■ RECORDS FOR THIS TASK ■
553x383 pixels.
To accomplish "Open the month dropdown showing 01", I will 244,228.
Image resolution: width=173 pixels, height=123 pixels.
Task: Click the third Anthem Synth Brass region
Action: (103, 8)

■ WHAT YOU ARE ASKED TO DO ■
Rewrite the items above, replacing "month dropdown" with "month selector" and leaving everything else the same.

■ THE SOLUTION ■
553x383 pixels.
To accomplish "Open the month selector showing 01", I will 244,228.
Image resolution: width=173 pixels, height=123 pixels.
Task: Click the third Anthem Synth Brass region
Action: (103, 8)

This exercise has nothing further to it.